§ GIVEN RECORDS
---------------
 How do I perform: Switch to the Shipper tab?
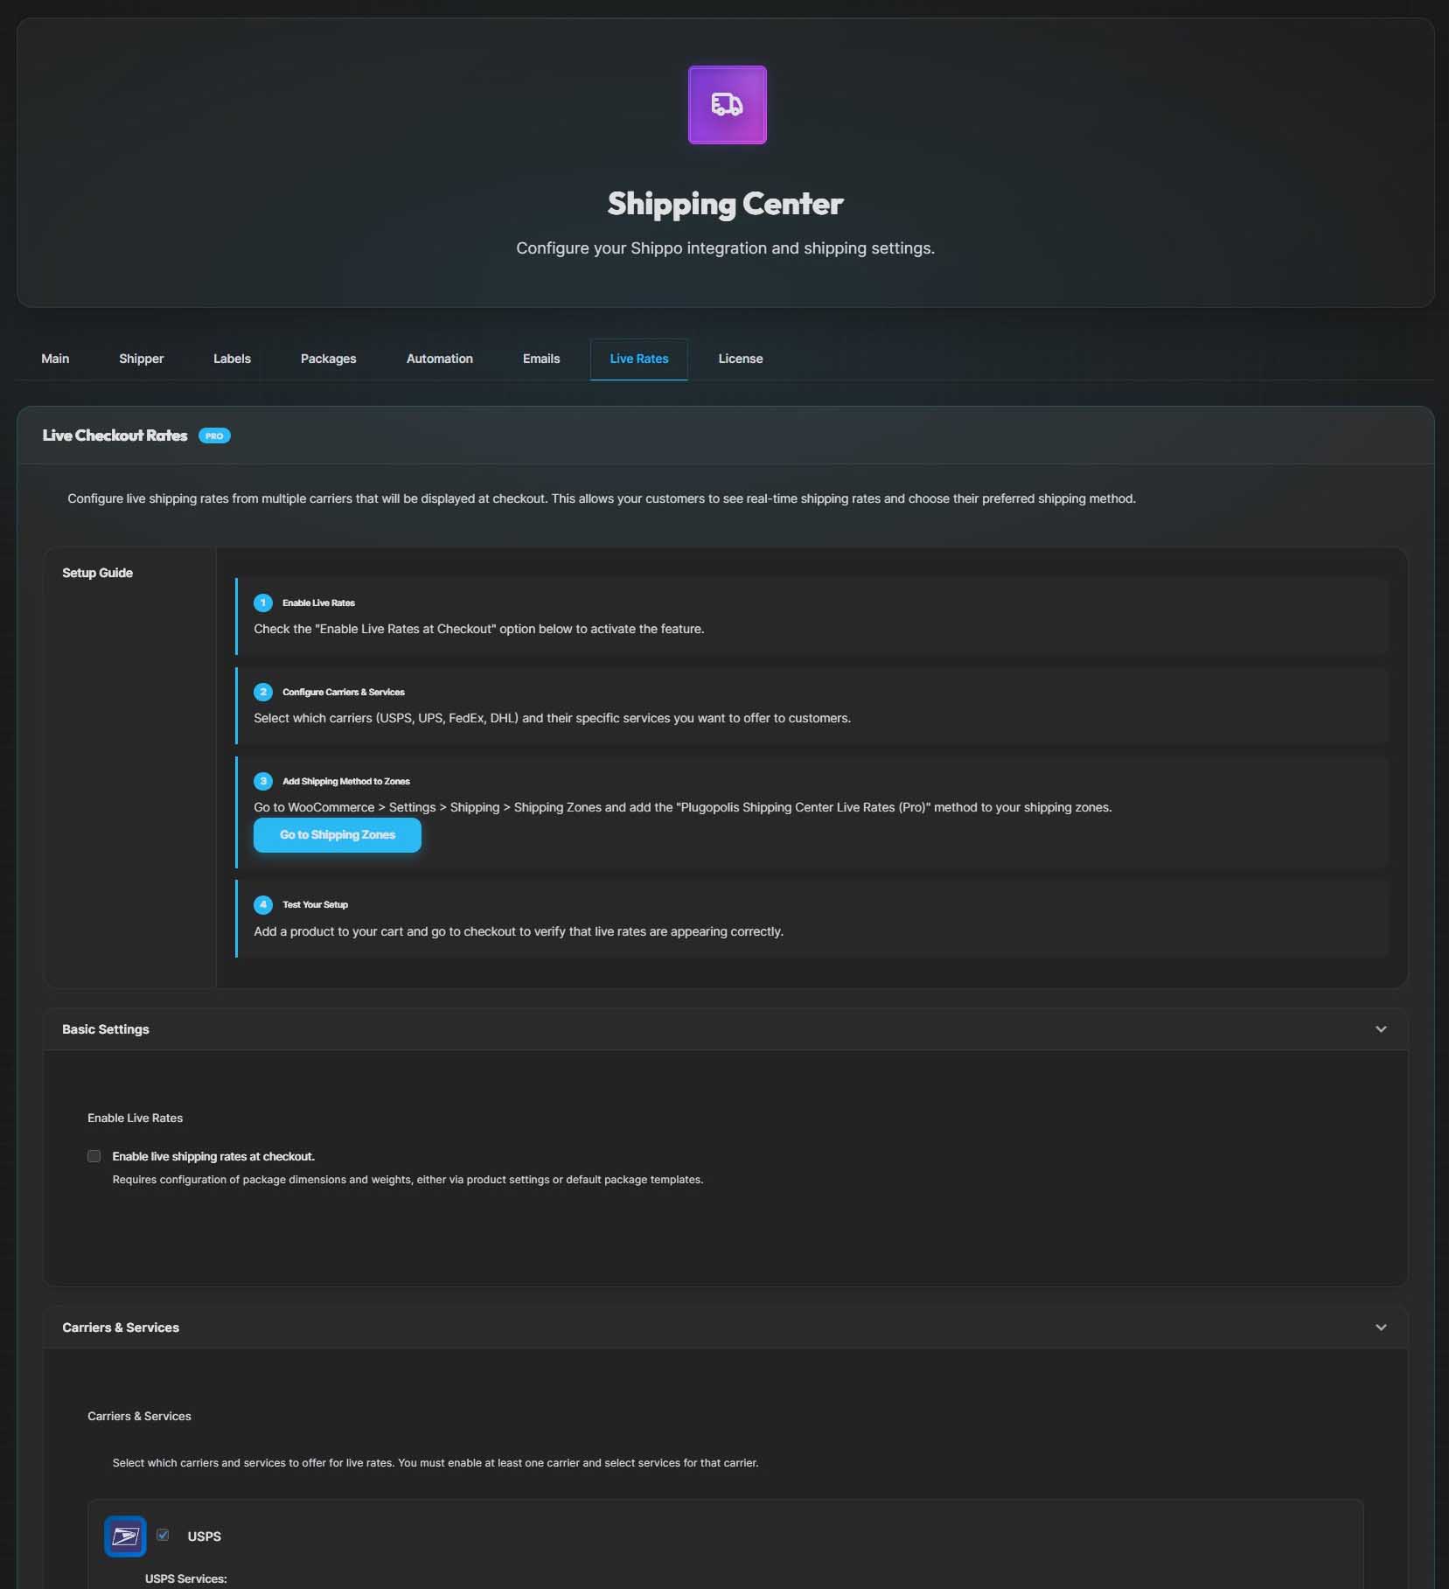point(141,359)
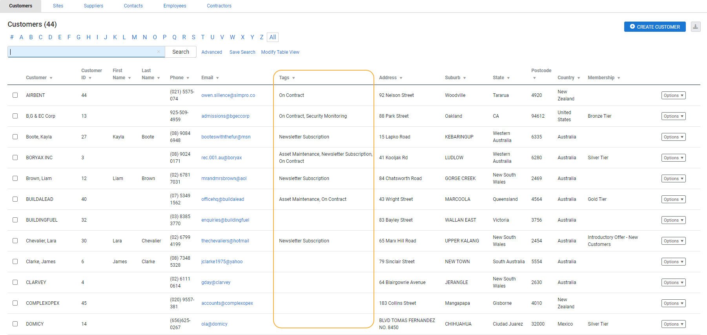
Task: Open the Contractors tab
Action: point(219,6)
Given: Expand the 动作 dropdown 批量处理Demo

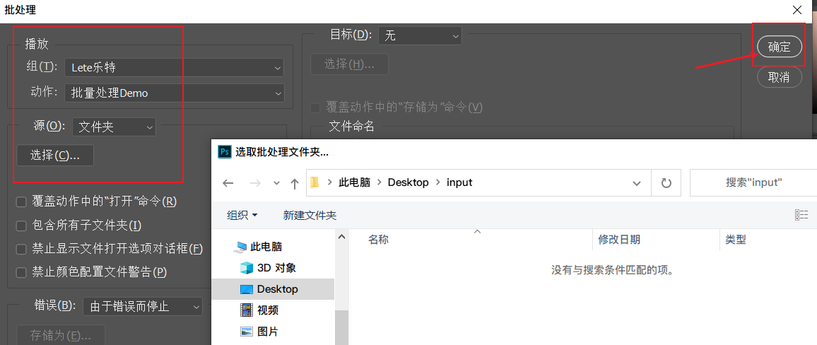Looking at the screenshot, I should click(x=174, y=93).

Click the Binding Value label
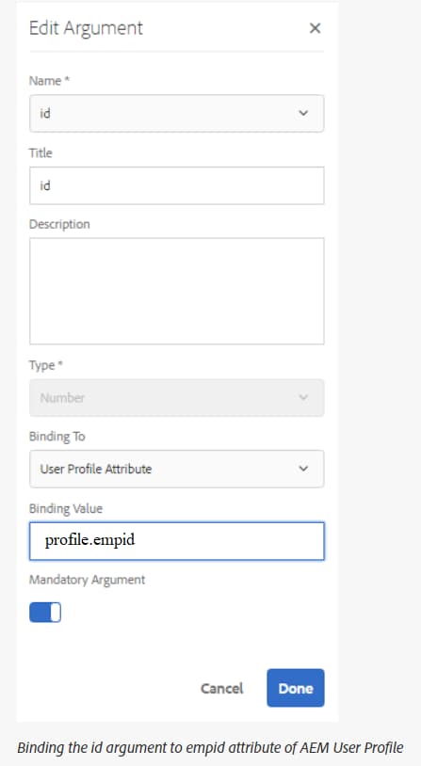[66, 508]

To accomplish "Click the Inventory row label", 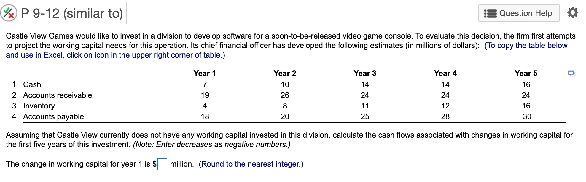I will click(39, 106).
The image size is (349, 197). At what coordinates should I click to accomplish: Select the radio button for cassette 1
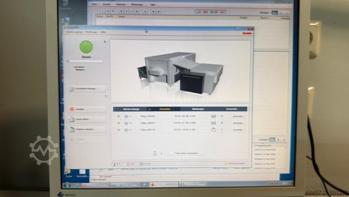tap(119, 116)
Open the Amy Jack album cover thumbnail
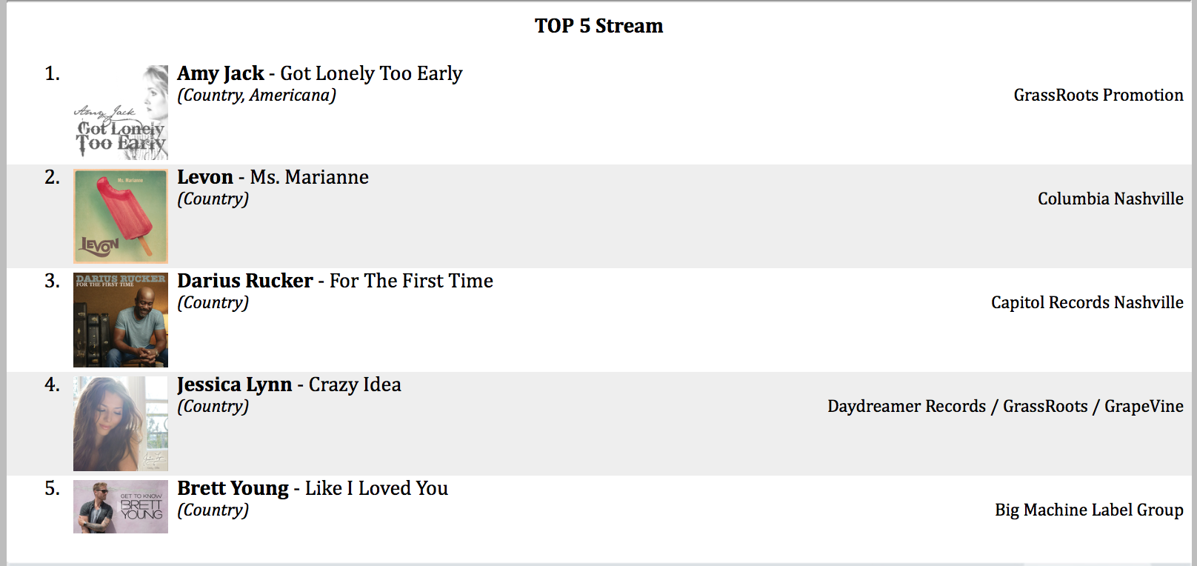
---------------
§ THE TASK
Rewrite the entries starting at the line that contains "The image size" and ending with the last of the entries, replacing "radio button" with "checkbox" and changing nothing else. Leave the pictures out of your answer.

§ SOLUTION TO THIS EXERCISE
The image size is (349, 197). At what coordinates should I click to accomplish: Select the checkbox for cassette 1
tap(119, 116)
Open the Amy Jack album cover thumbnail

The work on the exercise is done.